EXERCISE AIM —
All of the data below is to be output without alteration.

SUPPLIED DATA —
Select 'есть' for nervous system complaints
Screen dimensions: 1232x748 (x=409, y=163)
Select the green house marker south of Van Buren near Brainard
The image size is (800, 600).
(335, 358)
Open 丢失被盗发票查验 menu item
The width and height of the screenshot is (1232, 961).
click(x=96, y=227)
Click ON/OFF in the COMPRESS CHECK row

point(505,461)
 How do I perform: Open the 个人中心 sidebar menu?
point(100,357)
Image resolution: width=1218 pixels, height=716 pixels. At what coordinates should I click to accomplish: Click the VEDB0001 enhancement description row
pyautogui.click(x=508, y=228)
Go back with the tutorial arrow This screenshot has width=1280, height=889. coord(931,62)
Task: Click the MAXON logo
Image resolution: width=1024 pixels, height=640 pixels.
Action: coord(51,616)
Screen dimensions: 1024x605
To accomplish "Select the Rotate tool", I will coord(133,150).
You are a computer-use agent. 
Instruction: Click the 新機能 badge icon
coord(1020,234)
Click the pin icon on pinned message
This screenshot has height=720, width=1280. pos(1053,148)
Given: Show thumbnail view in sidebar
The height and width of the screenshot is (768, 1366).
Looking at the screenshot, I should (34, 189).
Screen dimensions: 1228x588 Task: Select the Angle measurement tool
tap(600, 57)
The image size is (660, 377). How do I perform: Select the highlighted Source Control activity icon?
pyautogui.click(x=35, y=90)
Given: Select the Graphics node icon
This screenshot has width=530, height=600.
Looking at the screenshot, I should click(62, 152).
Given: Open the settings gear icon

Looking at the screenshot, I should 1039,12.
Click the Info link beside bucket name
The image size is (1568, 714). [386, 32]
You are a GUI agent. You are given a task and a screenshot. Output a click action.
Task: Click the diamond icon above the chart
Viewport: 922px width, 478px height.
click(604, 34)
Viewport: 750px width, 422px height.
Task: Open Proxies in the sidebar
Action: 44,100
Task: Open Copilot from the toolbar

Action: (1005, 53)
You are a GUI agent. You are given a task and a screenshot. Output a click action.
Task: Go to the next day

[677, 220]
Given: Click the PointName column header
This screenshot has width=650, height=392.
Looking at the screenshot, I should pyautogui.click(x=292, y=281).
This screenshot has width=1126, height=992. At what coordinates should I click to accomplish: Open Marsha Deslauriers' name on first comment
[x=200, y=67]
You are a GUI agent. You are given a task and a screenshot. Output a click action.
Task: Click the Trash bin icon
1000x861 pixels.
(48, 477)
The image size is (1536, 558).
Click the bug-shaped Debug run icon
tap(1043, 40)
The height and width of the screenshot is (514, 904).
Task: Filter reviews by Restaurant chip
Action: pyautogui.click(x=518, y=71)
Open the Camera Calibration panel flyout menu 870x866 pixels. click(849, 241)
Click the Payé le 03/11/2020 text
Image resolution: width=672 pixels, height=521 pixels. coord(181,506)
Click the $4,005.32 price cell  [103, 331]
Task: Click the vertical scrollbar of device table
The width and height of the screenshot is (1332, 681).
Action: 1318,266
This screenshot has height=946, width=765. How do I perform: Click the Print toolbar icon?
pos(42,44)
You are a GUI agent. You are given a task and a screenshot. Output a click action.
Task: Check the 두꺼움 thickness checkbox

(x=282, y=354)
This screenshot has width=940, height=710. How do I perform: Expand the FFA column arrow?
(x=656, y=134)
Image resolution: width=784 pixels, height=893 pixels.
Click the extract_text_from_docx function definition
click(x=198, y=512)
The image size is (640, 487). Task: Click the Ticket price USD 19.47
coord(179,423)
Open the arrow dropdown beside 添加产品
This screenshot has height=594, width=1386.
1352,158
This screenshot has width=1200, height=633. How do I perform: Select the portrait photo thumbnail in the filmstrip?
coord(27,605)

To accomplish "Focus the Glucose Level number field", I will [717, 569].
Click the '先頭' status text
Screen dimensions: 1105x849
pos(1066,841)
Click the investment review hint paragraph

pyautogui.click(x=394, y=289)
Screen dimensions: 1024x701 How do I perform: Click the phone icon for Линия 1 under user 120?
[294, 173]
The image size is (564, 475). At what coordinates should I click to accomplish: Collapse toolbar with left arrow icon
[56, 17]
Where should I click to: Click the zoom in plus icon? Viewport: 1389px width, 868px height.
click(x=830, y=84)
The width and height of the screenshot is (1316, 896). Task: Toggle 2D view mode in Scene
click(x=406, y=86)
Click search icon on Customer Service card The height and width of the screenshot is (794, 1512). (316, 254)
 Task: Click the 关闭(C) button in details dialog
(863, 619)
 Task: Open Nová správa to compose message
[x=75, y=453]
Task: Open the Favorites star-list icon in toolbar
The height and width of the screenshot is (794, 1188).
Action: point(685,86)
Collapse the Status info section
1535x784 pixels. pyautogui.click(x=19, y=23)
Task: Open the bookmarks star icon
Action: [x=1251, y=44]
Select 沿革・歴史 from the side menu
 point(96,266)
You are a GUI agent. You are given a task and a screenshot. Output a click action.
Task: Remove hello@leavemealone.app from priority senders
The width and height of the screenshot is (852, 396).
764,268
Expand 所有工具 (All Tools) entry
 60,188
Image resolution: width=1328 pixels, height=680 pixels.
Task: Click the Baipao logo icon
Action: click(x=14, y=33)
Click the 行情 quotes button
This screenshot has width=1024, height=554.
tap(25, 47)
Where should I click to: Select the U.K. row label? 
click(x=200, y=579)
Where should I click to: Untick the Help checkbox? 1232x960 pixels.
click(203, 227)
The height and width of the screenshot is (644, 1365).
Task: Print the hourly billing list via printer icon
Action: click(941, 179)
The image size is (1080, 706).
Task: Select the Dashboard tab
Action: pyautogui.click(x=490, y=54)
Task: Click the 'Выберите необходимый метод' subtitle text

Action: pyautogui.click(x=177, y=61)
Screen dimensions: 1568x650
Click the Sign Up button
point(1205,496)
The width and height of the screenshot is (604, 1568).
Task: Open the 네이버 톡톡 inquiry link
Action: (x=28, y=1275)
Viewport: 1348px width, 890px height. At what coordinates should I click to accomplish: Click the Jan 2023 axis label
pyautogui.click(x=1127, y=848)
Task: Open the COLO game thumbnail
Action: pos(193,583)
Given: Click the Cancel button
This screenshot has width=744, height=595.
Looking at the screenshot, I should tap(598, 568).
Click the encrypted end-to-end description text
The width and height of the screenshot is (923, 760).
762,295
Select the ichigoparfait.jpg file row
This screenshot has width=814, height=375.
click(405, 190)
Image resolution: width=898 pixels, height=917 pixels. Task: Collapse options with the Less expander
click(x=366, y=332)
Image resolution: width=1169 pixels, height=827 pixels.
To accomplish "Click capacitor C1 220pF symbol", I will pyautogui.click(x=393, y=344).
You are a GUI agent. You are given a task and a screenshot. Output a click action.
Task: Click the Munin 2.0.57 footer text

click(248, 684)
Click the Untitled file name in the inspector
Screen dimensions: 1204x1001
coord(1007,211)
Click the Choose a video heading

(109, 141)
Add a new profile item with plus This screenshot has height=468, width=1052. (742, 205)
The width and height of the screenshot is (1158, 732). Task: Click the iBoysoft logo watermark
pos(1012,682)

EXERCISE ANSWER —
Select 'есть' for nervous system complaints
Screen dimensions: 1232x748 (x=409, y=163)
Select the green house marker south of Van Buren near Brainard
The image size is (800, 600).
(335, 358)
Open 丢失被盗发票查验 menu item
The width and height of the screenshot is (1232, 961).
click(x=96, y=227)
Click ON/OFF in the COMPRESS CHECK row

point(505,461)
 How do I perform: Open the 个人中心 sidebar menu?
point(100,357)
Image resolution: width=1218 pixels, height=716 pixels. At what coordinates should I click to accomplish: Click the VEDB0001 enhancement description row
pyautogui.click(x=508, y=228)
Go back with the tutorial arrow This screenshot has width=1280, height=889. coord(931,62)
Task: Click the MAXON logo
Image resolution: width=1024 pixels, height=640 pixels.
Action: coord(51,616)
Screen dimensions: 1024x605
To accomplish "Select the Rotate tool", I will coord(133,150).
You are a computer-use agent. 
Instruction: Click the 新機能 badge icon
coord(1020,234)
Click the pin icon on pinned message
This screenshot has height=720, width=1280. pos(1053,148)
Given: Show thumbnail view in sidebar
The height and width of the screenshot is (768, 1366).
Looking at the screenshot, I should (34, 189).
Screen dimensions: 1228x588 Task: Select the Angle measurement tool
tap(600, 57)
The image size is (660, 377). How do I perform: Select the highlighted Source Control activity icon?
pyautogui.click(x=35, y=90)
Given: Select the Graphics node icon
This screenshot has width=530, height=600.
Looking at the screenshot, I should click(62, 152).
Given: Open the settings gear icon

Looking at the screenshot, I should 1039,12.
Click the Info link beside bucket name
The image size is (1568, 714). [386, 32]
You are a GUI agent. You are given a task and a screenshot. Output a click action.
Task: Click the diamond icon above the chart
Viewport: 922px width, 478px height.
click(604, 34)
Viewport: 750px width, 422px height.
Task: Open Proxies in the sidebar
Action: 44,100
Task: Open Copilot from the toolbar

Action: (1005, 53)
You are a GUI agent. You are given a task and a screenshot. Output a click action.
Task: Go to the next day

[677, 220]
Given: Click the PointName column header
This screenshot has width=650, height=392.
Looking at the screenshot, I should pyautogui.click(x=292, y=281).
This screenshot has width=1126, height=992. At what coordinates should I click to accomplish: Open Marsha Deslauriers' name on first comment
[x=200, y=67]
You are a GUI agent. You are given a task and a screenshot. Output a click action.
Task: Click the Trash bin icon
1000x861 pixels.
(48, 477)
The image size is (1536, 558).
Click the bug-shaped Debug run icon
tap(1043, 40)
The height and width of the screenshot is (514, 904).
Task: Filter reviews by Restaurant chip
Action: pyautogui.click(x=518, y=71)
Open the Camera Calibration panel flyout menu 870x866 pixels. click(849, 241)
Click the Payé le 03/11/2020 text
Image resolution: width=672 pixels, height=521 pixels. coord(181,506)
Click the $4,005.32 price cell  [103, 331]
Task: Click the vertical scrollbar of device table
The width and height of the screenshot is (1332, 681).
Action: 1318,266
This screenshot has height=946, width=765. How do I perform: Click the Print toolbar icon?
pos(42,44)
You are a GUI agent. You are given a task and a screenshot. Output a click action.
Task: Check the 두꺼움 thickness checkbox

(x=282, y=354)
This screenshot has width=940, height=710. How do I perform: Expand the FFA column arrow?
(x=656, y=134)
Image resolution: width=784 pixels, height=893 pixels.
Click the extract_text_from_docx function definition
click(x=198, y=512)
The image size is (640, 487). Task: Click the Ticket price USD 19.47
coord(179,423)
Open the arrow dropdown beside 添加产品
This screenshot has height=594, width=1386.
1352,158
This screenshot has width=1200, height=633. How do I perform: Select the portrait photo thumbnail in the filmstrip?
coord(27,605)

To accomplish "Focus the Glucose Level number field", I will [717, 569].
Click the '先頭' status text
Screen dimensions: 1105x849
pos(1066,841)
Click the investment review hint paragraph

pyautogui.click(x=394, y=289)
Screen dimensions: 1024x701 How do I perform: Click the phone icon for Линия 1 under user 120?
[294, 173]
The image size is (564, 475). At what coordinates should I click to accomplish: Collapse toolbar with left arrow icon
[56, 17]
Where should I click to: Click the zoom in plus icon? Viewport: 1389px width, 868px height.
click(x=830, y=84)
The width and height of the screenshot is (1316, 896). Task: Toggle 2D view mode in Scene
click(x=406, y=86)
Click search icon on Customer Service card The height and width of the screenshot is (794, 1512). (316, 254)
 Task: Click the 关闭(C) button in details dialog
(863, 619)
 Task: Open Nová správa to compose message
[x=75, y=453]
Task: Open the Favorites star-list icon in toolbar
The height and width of the screenshot is (794, 1188).
Action: point(685,86)
Collapse the Status info section
1535x784 pixels. pyautogui.click(x=19, y=23)
Task: Open the bookmarks star icon
Action: [x=1251, y=44]
Select 沿革・歴史 from the side menu
 point(96,266)
You are a GUI agent. You are given a task and a screenshot. Output a click action.
Task: Remove hello@leavemealone.app from priority senders
The width and height of the screenshot is (852, 396).
764,268
Expand 所有工具 (All Tools) entry
 60,188
Image resolution: width=1328 pixels, height=680 pixels.
Task: Click the Baipao logo icon
Action: click(x=14, y=33)
Click the 行情 quotes button
This screenshot has width=1024, height=554.
tap(25, 47)
Where should I click to: Select the U.K. row label? 
click(x=200, y=579)
Where should I click to: Untick the Help checkbox? 1232x960 pixels.
click(203, 227)
The height and width of the screenshot is (644, 1365).
Task: Print the hourly billing list via printer icon
Action: click(941, 179)
The image size is (1080, 706).
Task: Select the Dashboard tab
Action: pyautogui.click(x=490, y=54)
Task: Click the 'Выберите необходимый метод' subtitle text

Action: pyautogui.click(x=177, y=61)
Screen dimensions: 1568x650
Click the Sign Up button
point(1205,496)
The width and height of the screenshot is (604, 1568).
Task: Open the 네이버 톡톡 inquiry link
Action: (x=28, y=1275)
Viewport: 1348px width, 890px height. At what coordinates should I click to accomplish: Click the Jan 2023 axis label
pyautogui.click(x=1127, y=848)
Task: Open the COLO game thumbnail
Action: pos(193,583)
Given: Click the Cancel button
This screenshot has width=744, height=595.
Looking at the screenshot, I should tap(598, 568).
Click the encrypted end-to-end description text
The width and height of the screenshot is (923, 760).
762,295
Select the ichigoparfait.jpg file row
This screenshot has width=814, height=375.
click(405, 190)
Image resolution: width=898 pixels, height=917 pixels. Task: Collapse options with the Less expander
click(x=366, y=332)
Image resolution: width=1169 pixels, height=827 pixels.
To accomplish "Click capacitor C1 220pF symbol", I will pyautogui.click(x=393, y=344).
You are a GUI agent. You are given a task and a screenshot. Output a click action.
Task: Click the Munin 2.0.57 footer text

click(248, 684)
Click the Untitled file name in the inspector
Screen dimensions: 1204x1001
coord(1007,211)
Click the Choose a video heading

(109, 141)
Add a new profile item with plus This screenshot has height=468, width=1052. (742, 205)
The width and height of the screenshot is (1158, 732). Task: Click the iBoysoft logo watermark
pos(1012,682)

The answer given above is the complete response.